# JCombobox dynamisch füllen (erstes Element Problem)



## ABstraCT (6. Nov 2008)

Hi,

habe hier 3 Comboboxes und diese werden nacheinander gefüllt.

d.h. mann wählt in der ersten was aus und je nachdem wird die 2te gefüllt usw.

Mein Problem ist dass ich z.B. die 2te Combobox füllen lasse und die dritte dann von action Performed befüllt wird.

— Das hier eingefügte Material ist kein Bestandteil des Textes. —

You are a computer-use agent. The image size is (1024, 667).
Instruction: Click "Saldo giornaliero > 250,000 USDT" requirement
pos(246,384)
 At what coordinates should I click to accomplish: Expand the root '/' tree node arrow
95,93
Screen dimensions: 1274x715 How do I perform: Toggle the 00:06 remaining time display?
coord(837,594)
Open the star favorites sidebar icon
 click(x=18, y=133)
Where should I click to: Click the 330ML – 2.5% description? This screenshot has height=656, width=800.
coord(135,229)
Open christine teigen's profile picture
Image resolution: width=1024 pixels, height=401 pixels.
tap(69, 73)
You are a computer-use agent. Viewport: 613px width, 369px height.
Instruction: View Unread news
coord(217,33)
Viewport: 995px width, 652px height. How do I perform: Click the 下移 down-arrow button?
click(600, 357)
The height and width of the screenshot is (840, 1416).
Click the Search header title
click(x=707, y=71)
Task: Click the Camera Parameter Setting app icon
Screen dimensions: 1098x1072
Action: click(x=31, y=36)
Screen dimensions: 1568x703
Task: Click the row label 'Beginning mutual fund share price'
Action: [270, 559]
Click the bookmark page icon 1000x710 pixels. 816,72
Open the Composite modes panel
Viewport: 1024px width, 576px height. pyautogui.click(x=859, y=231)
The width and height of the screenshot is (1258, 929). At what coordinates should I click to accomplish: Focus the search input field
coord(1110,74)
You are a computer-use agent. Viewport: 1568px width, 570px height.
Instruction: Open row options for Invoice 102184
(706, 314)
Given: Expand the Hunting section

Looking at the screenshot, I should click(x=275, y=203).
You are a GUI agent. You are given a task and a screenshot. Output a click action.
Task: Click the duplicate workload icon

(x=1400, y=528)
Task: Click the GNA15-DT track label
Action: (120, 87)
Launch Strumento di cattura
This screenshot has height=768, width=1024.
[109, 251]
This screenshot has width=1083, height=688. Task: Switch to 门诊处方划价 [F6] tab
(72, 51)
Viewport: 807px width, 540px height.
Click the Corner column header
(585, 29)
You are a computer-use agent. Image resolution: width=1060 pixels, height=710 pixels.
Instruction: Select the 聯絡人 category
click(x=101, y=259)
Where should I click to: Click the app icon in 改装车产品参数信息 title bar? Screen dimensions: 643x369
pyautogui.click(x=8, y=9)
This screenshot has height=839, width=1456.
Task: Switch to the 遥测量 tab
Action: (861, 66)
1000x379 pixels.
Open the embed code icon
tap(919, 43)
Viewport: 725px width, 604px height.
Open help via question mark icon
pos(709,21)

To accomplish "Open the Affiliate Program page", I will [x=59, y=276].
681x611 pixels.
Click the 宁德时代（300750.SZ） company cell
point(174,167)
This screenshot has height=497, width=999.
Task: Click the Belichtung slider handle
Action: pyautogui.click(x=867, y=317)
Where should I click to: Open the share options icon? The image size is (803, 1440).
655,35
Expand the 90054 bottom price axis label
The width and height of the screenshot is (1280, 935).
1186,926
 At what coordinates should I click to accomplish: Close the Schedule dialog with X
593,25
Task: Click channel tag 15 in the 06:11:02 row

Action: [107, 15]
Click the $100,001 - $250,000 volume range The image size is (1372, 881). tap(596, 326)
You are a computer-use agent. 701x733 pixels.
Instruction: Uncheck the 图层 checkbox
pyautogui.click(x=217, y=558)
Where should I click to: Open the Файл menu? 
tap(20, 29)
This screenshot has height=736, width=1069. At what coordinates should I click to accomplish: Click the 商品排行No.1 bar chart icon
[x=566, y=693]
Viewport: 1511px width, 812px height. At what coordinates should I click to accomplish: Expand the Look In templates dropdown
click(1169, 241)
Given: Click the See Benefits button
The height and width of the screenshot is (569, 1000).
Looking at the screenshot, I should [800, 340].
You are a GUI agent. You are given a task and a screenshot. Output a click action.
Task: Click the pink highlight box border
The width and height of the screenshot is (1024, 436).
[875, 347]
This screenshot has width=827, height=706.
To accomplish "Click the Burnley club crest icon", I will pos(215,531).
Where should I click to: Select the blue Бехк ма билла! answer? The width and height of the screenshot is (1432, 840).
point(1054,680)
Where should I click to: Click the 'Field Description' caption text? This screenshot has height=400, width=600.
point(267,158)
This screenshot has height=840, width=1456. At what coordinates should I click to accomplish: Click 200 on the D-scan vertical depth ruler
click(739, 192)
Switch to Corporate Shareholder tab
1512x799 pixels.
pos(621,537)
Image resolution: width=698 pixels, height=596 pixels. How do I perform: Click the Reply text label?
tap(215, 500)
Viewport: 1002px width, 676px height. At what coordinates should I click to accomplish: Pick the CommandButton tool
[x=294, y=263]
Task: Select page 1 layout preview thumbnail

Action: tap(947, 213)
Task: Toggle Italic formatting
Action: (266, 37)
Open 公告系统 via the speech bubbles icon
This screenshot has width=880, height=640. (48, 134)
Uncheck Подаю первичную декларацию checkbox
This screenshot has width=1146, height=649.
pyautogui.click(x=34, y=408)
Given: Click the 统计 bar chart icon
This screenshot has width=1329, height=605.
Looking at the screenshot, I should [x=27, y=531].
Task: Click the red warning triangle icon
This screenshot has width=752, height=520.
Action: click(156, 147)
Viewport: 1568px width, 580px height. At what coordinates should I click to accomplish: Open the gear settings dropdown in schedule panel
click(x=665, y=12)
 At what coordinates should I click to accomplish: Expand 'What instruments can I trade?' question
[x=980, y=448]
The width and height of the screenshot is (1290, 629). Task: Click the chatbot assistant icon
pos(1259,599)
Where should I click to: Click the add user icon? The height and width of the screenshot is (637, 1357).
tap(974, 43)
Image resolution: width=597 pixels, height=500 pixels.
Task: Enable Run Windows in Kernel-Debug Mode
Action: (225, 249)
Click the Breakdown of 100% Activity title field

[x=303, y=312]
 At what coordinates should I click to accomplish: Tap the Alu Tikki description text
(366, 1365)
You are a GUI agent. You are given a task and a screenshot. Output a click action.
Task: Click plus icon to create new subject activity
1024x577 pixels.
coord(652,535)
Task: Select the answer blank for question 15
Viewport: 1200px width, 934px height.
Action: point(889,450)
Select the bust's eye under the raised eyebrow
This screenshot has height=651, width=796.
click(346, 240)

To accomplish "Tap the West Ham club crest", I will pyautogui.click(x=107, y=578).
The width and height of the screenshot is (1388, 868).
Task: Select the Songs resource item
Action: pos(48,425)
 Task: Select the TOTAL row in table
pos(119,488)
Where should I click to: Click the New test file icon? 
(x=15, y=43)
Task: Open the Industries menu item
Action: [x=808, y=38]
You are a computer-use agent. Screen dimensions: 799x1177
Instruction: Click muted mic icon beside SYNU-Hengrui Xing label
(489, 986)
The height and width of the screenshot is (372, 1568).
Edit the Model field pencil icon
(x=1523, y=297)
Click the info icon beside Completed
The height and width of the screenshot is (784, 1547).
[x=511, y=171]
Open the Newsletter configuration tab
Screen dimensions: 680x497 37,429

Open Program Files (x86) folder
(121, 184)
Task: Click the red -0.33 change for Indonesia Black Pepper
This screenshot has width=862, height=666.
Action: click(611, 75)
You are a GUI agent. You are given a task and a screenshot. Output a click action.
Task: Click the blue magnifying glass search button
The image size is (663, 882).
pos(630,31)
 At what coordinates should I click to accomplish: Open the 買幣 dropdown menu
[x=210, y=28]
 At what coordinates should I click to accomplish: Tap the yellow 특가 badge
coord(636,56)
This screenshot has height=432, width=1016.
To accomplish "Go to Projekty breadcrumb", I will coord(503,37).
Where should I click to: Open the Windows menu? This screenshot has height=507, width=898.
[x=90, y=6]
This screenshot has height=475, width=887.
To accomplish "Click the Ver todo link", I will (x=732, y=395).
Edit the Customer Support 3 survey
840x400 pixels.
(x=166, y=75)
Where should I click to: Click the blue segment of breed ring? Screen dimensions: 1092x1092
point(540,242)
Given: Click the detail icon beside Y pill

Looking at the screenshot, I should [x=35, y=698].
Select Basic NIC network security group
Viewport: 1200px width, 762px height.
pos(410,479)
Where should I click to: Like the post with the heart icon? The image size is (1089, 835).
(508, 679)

aber man in der zweiten nen eintrag erst auswählen muss um die dritte per actionperformed zu füllen.
Heisst das füllen der zweiten wird nicht als action verstanden, auch wenn ich das erste Element auswähle passiert nichts erst wenn man ein anderes auswählt wird die dritte gefüllt.

hat jemand nen hint ?
CU


----------



## SlaterB (6. Nov 2008)

hmm, ich hatte das Problem eigentlich immer andersrum ,

wenn ich in CB 1 was auswähle wird CB 2 gefüllt und der erste Wert gesetzt und der ActionListener springt sofort an, 
obwohl eigentlich erstmal nichts weiter passieren soll,

da musste ich umständlich ein boolean-Flag einführen:

actionListenerOff = true;
fuelle CB 2;
actionListenerOff = false;


vielleicht musst du einen ItemListener verwenden,
oder ein Beispielprogramm posten

-------

hier passiert was:


```
public class Test
{


    public static void main(String args[])
        throws Exception
    {
        final JComboBox box = new JComboBox();
        box.addActionListener(new ActionListener()
            {

                public void actionPerformed(ActionEvent e)
                {
                    System.out.println("Selektion: " + box.getSelectedItem());
                }

            });
        box.addItem("erstes Item");
    }
}

---

Ausgabe: 

Selektion: erstes Item
```


----------



## ABstraCT (6. Nov 2008)

war grad am bugjagen.

habe ne ganz normale action an der combobox:

private void jComboBox_ALG_PROActionPerformed(java.awt.event.ActionEvent evt) { 

jComboBox_SAM_PRO.setModel(SrateModel);
}

und die füllt die nächste mit dem Model.

doch dies wird nicht als action verstanden.
CU


----------



## SlaterB (6. Nov 2008)

vielleicht sowas:


```
public class Test
{


    public static void main(String args[])
        throws Exception
    {
        final JComboBox box = new JComboBox();
        box.addActionListener(new ActionListener()
            {

                public void actionPerformed(ActionEvent e)
                {
                    System.out.println("Selektion: " + box.getSelectedItem());
                }

            });
        DefaultComboBoxModel cm = new DefaultComboBoxModel();
        cm.addElement("erstes Element");
        cm.setSelectedItem(null); // muss sein, sonst bringt der zweite setSelectedItem-Aufruf nix,
        // aber vor setModel, sonst gibts zwei ActionEvents
        box.setModel(cm);
        cm.setSelectedItem(cm.getElementAt(0));
    }
}
```


----------



## ABstraCT (6. Nov 2008)

YIPPIIIE !

das funzt !

THANX :toll:


----------